= Aurelio Baldor =

Cuban mathematician, educator and lawyer (1906–1978)

Aurelio Ángel Baldor de la Vega (October 22, 1906, Havana, Cuba – April 2, 1978, Miami) was a Cuban mathematician, educator and lawyer. Baldor is the author of a secondary school algebra textbook, titled Álgebra, used throughout the Spanish-speaking world and published for the first time in 1941. He is also the author of the following two books, a) Baldor's Arithmetic and b) Baldor's Geometry of the Plane and the Space and Trigonometry.

He was the youngest child of Daniel Baldor and Gertrudis de la Vega. He was the founder and director of the Baldor School in the exclusive Vedado section of Havana. In its heyday, the school had 3,500 students and used 23 buses to provide transportation to its students. In 1959, with the arrival of Fidel Castro's communist regime, Aurelio Baldor and his family began experiencing some problems. Raúl Castro had intended to arrest Baldor, but Camilo Cienfuegos—one of Fidel Castro's own top commanders—prevented the arrest, as he highly admired and respected Baldor for his accomplishments as an educator.

After the death of Camilo Cienfuegos approximately one month later in an airplane which disappeared over the sea, Baldor and his family left Cuba and were exiled in Mexico for a short time, and then they migrated to New Orleans, Louisiana. Afterward, they moved on to New York (Brooklyn) and New Jersey, where Baldor continued teaching at Saint Peter's College in Jersey City. He also taught daily classes in mathematics at the now defunct Stevens Academy, in Hoboken, New Jersey.

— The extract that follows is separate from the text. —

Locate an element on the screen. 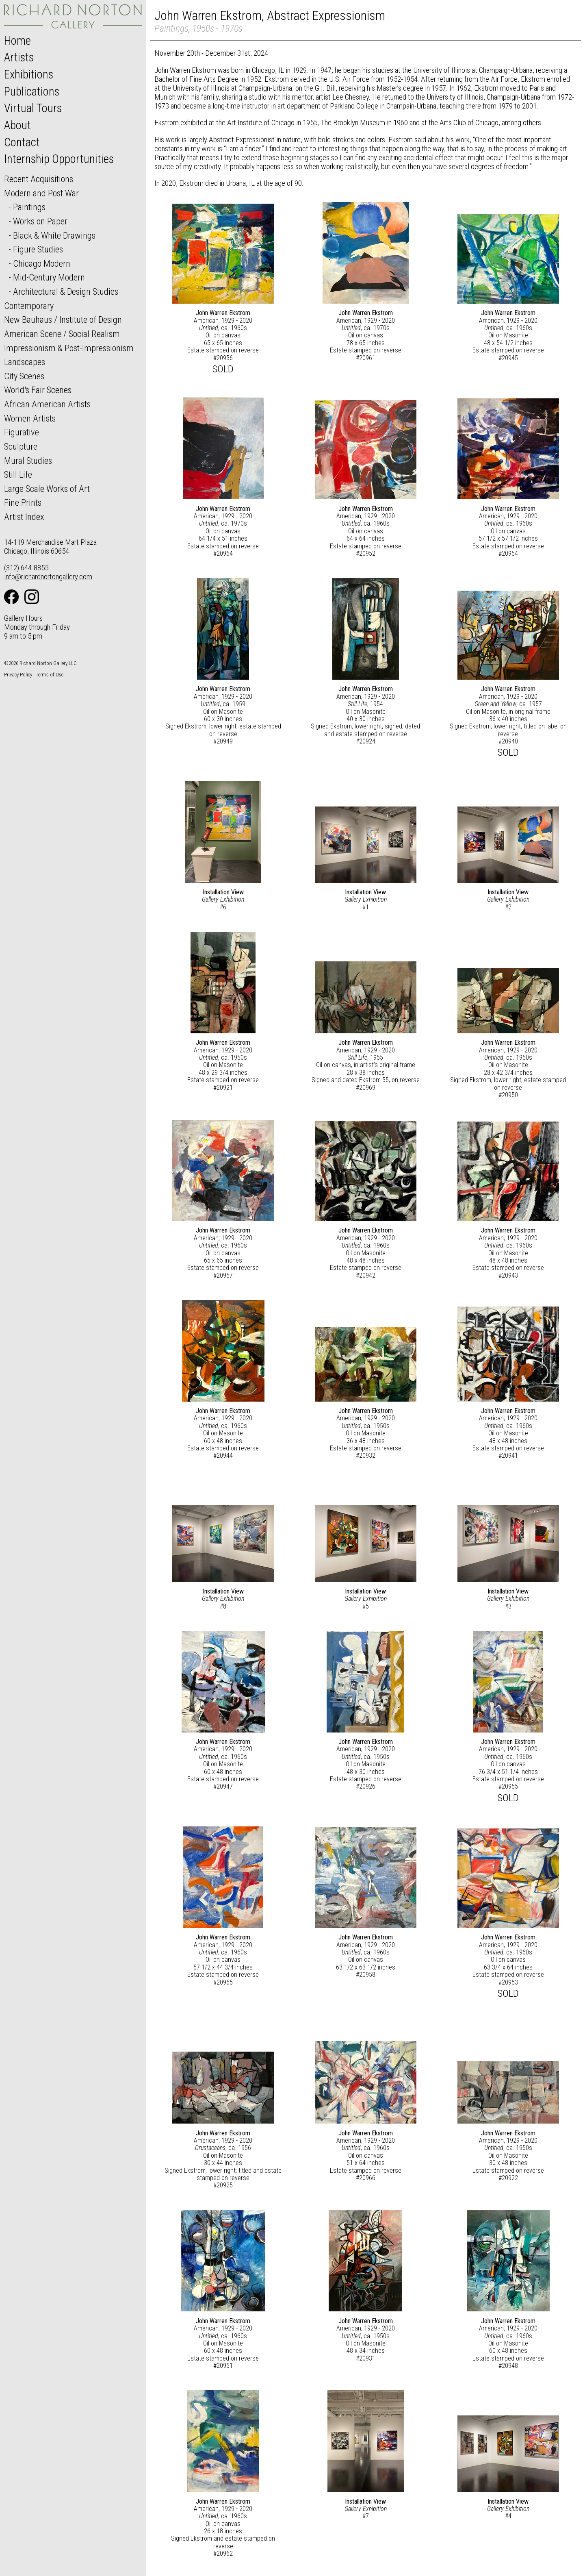  New Bauhaus / Institute of Design is located at coordinates (63, 319).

He spent much time writing mathematical theorems and exercises. Once a tall and imposing man weighing 100 kg (220 lbs), Baldor slowly began losing weight as his health declined. He died from pulmonary emphysema in Miami, FL, on April 2, 1978. His seven children, grandchildren and great-grandchildren still reside in Miami. Other family include Francisco Baldor, Maria Cristina Baldor and Aurelio Baldor's second cousin Teresita Baldor.

Baldor's algebra textbook Álgebra (With Graphics and 6,523 exercises and answers) published by Compañía Cultural Editora y Distribuidora de Textos Americanos, S. A. continues being used to this day in secondary schools throughout Latin America.